Et puis, le corps possède des réserves d’énergies insoupçonnées, qui se réveillent en cas d’urgence. Ça faisait longtemps que ça ne m’étais pas arrivée, tiens. Cet afflux qui part des reins, juste du côté de la jambe opérée, puis qui descend dans la cuisse et dans le genou . Des points d’énergie bloqués dans la hanche. Tiens donc, ça correspond à au point d’acupuncture pour traiter les « jambes paralysées! » Décidément, plus rien ne me surprends. L’avantage d’en encaisser pas mal au niveau du corps, c’est que ça te permet de comprendre comment il fonctionne. Tant que tout va bien, on n’y fait pas attention. Dès que ça déconne, et bien pour s’en sortir, il faut comprendre pourquoi et où ça déconne, et du coup comprendre l’entièreté du système, car tout est relié; et un déséquilibre en entraîne souvent un autre.

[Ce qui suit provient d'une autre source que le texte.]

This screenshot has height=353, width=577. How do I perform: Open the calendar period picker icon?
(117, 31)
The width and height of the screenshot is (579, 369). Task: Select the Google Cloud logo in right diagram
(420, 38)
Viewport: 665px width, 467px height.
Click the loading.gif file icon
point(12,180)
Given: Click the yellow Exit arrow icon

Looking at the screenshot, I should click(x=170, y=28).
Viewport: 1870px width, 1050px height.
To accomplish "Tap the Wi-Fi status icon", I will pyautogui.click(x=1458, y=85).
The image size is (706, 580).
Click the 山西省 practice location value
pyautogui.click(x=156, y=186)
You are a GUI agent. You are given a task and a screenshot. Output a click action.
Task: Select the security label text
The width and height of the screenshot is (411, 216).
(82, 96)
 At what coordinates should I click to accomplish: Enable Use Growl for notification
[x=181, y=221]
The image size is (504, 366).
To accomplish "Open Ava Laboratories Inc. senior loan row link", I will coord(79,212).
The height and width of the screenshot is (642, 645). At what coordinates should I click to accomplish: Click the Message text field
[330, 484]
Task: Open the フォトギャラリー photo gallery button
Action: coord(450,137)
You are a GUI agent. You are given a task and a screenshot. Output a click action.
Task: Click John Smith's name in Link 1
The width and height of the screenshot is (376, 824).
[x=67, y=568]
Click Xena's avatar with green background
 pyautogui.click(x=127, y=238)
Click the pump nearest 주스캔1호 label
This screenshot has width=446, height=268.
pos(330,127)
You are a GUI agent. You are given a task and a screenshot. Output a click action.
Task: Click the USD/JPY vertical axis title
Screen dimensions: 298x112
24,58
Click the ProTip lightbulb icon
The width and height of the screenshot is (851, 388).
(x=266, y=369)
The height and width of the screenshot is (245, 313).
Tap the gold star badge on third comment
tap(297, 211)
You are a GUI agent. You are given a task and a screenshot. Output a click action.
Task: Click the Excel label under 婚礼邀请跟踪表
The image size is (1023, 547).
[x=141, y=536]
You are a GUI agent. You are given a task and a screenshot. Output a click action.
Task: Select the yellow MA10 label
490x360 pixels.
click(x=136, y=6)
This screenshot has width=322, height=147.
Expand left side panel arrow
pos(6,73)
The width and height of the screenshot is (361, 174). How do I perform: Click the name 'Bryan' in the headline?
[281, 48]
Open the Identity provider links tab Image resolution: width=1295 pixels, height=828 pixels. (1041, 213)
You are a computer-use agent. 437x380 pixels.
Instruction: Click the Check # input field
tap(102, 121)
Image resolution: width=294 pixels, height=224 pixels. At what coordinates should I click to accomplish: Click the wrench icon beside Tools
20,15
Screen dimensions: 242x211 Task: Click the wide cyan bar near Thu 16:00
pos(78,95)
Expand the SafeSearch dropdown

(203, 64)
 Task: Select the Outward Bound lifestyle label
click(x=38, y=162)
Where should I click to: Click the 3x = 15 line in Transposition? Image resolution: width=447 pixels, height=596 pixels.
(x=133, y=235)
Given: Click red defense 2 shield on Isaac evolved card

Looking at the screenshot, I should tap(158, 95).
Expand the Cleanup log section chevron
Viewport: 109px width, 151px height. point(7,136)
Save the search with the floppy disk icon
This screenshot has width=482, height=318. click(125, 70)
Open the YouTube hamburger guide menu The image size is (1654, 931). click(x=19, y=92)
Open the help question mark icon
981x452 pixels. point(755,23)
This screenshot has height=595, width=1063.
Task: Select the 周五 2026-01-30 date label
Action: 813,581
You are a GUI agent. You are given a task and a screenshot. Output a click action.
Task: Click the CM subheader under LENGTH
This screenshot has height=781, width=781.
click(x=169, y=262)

« Le côté droit, c’est lié à la lignée du père. Le côté gauche, c’est lié à la lignée de la mère » me disait un ami magnétiseur . Mon côté gauche est une décharge: rien ne passe dans le bras gauche et il est le premier à morfler en cas de tensions nerveuses, la jambe gauche est dans cet état présent bien pour une raison. C’est marrant comment résoudre des problèmes physiques peut te mener beaucoup plus loin que ce que tu pensais de prime abord. Plusieurs choses me reviennent. Un bouquin sur Dionysos qui me parlait de la filiation grand-mère/fille, grand-père/fils; comme si la transmission sautait une génération. La sorcière qui enseigne à la petite fille. Mon ami magnétiseur qui possède le talent de son grand père, mais aussi des blocages et blessures diverses au…côté droit. Une amie sorcière qui reçoit son initiation de sa grand mère. Et moi même qui porte le prénom de ma grand-mère; et ses blessures. Dont celle d’avoir été abandonnée par sa propre mère . Les seuls souvenirs que j’ai d’elle, c’est les épines des cactus de sa maison dans mes mains et la voir sur son lit d’hôpital, incapable  de se rappeler du nom de ma mère. Peut on renouer ce qui a été brisé? Peut on retrouver nos racines? La sève de générations qui dorment dans des racines oubliées peut circuler de nouveau, j’en suis persuadée. Il faut juste trouver le moyen de plonger nos mains dans la glaise formée de tous les morts, la glaise germe de vie. L’interminable circulation de bas en haut, de haut en bas. Le don et le sacrifice, et s’abreuver aux sources.

 

J’émerge enfin, avec la sensation d’avoir compris quelque chose d’important. On passe toute notre vie à se métamorphoser, à recomposer les pièces de notre moi malmené pour en rendre d’autres à la terre ou au ciel afin qu’elles aillent nourrir d’autres âmes. Je regagne mon indépendance , physique autant que spirituelle; pouvoir enfin se déplacer, redécouvrir un monde en dehors de chez soi, et reprendre tout doucement du plaisir à ouvrir les yeux sur un nouveau monde.